• [TEXT]:
Start of Block
Sunday, March 19, 2017

Anti Gravity, Chunky Move, Review


Reviewed by Lee Bemrose

I have no idea how this review is going to go. I'm a words-and-story guy – how do you review something that has no words and no story?

Bottom line, right here at the top: Yeah wow, amazing. A dream-like, surreal esoteric poem, but visually and aurally mesmirising.

The intro to this latest of Australia's most accomplished contemporary dance companies, Chunky Move, is (like this reviewer) slow and moody. Just when you get to the point of thinking if the whole hour and a bit is like this I might have to go, things start to happen. The pace changes and all the quite dazzling elements come into play and it just has your attention for the duration. You kind of get lost in this sensory assault that is at times slow, at other times charged and upbeat. Even the quiet sections, however, are quietly thrilling.

The performance is based around the concept of clouds and gravity. The dormant props scattered around the stage are intriguing and all come into inventive play. The smoke machines produce some wonderful clouds indeed, and the performers themselves occupy the stage as individuals at times coming together like water molecules combining to form clouds. There is always something going on on some part of the stage, some little vignette being enacted, bodies fluidly expressing some idea, some essence of the elements. The mood is by turns primal, tribal, communal, surreal. Individually, each performer does something amazing, but when they come together as a larger entity, the trust and teamwork on display... it just makes you smile with admiration.

All six dancers are such a joy to watch. Their movements are explorations of how far the body can go. The movements are angular, smooth, sensual, elegant, flowing, rhythmic. We - mostly in our rigid bodies - see bodies all day long but never really see them reaching for their full potential, this physical exploration, and that's why this is such a visual feast. These six performers are our physical potential realised. And it's magical stuff.

The sound system in The Merlyn has always been an impressive beast and it is used here to wonderful effect. The sound – humming, pulsing, beating – comes from all around and is a thrill in itself. This is an all-round, wonderful production.

It's a short season. Life is short. Treat yourself. Go see Anti-Gravity before it vanishes, cloud-like, into the Goddamnit I missed it.
End of Block
• [SUPPLIED RECORDS]:
Start of Block
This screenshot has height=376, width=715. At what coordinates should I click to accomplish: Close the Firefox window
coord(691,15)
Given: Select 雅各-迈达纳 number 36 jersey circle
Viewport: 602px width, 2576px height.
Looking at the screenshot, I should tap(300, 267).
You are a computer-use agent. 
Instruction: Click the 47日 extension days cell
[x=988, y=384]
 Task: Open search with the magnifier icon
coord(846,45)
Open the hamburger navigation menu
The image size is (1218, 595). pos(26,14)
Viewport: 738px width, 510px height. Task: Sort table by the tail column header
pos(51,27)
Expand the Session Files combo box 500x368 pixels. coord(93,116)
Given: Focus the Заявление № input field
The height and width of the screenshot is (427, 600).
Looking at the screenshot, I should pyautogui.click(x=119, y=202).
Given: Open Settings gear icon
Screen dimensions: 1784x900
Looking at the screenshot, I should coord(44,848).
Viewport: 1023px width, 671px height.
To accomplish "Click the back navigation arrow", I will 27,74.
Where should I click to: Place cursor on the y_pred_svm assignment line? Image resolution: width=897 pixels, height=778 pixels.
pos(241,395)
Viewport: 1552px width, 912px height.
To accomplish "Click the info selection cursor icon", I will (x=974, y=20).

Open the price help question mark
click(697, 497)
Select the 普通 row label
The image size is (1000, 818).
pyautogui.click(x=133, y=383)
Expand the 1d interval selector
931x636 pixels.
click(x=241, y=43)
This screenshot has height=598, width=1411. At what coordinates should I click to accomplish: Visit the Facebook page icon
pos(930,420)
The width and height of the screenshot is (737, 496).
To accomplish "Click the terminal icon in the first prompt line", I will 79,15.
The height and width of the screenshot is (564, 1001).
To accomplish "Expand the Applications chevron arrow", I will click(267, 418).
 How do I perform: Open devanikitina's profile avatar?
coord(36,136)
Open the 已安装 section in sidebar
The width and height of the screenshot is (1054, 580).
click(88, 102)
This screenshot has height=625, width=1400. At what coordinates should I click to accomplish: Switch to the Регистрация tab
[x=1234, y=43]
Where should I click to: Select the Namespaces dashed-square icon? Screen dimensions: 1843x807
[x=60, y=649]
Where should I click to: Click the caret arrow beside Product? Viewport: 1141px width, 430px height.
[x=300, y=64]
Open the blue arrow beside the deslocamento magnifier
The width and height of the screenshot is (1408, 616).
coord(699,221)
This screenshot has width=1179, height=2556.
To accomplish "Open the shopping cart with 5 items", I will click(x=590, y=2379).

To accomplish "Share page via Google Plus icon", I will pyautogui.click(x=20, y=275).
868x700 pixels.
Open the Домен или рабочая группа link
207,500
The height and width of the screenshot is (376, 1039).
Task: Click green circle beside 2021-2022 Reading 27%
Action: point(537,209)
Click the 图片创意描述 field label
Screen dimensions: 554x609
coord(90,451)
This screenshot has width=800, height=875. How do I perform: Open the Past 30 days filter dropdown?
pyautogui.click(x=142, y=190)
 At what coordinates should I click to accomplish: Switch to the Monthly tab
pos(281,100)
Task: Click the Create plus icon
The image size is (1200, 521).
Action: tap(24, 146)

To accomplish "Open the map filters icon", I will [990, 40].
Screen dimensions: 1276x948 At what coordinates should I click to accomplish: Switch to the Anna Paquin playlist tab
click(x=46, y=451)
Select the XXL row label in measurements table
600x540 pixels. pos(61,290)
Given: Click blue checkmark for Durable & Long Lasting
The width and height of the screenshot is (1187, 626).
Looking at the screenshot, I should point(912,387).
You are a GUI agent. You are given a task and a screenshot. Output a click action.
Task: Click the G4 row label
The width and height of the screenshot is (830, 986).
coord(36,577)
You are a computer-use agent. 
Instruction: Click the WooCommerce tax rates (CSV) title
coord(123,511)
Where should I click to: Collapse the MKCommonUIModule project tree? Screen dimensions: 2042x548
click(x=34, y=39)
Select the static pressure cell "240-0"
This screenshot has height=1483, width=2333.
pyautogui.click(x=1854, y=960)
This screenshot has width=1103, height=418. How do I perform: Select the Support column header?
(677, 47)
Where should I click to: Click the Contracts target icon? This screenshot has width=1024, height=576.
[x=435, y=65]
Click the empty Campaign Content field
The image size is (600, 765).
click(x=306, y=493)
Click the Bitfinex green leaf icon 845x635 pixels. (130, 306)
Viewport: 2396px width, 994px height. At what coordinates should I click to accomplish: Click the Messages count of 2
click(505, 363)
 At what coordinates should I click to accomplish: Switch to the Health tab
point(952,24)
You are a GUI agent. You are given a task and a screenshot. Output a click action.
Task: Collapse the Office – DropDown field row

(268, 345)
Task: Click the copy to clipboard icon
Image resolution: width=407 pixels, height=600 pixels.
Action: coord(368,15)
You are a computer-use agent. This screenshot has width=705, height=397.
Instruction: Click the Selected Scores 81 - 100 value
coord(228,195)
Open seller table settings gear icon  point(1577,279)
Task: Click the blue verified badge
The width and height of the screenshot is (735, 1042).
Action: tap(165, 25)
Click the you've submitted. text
End of Block
• [TASKS FOR THIS EXERCISE]:
1. Rewrite the review starting at "The intro to" and ending at "are quietly thrilling.", replacing "dazzling" with "striking".
2. Does the review support each statement below? Answer yes or no for each and quote the words of the review that decide it. (a) The performance is built around the concept of clouds and gravity. (b) The production features eight dancers. (c) The production is running for a long season.

• [RESPONSES BY ITEM NUMBER]:
1.
The intro to this latest of Australia's most accomplished contemporary dance companies, Chunky Move, is (like this reviewer) slow and moody. Just when you get to the point of thinking if the whole hour and a bit is like this I might have to go, things start to happen. The pace changes and all the quite striking elements come into play and it just has your attention for the duration. You kind of get lost in this sensory assault that is at times slow, at other times charged and upbeat. Even the quiet sections, however, are quietly thrilling.

2.
(a) Yes: "The performance is based around the concept of clouds and gravity."
(b) No: "All six dancers are such a joy to watch."
(c) No: "It's a short season."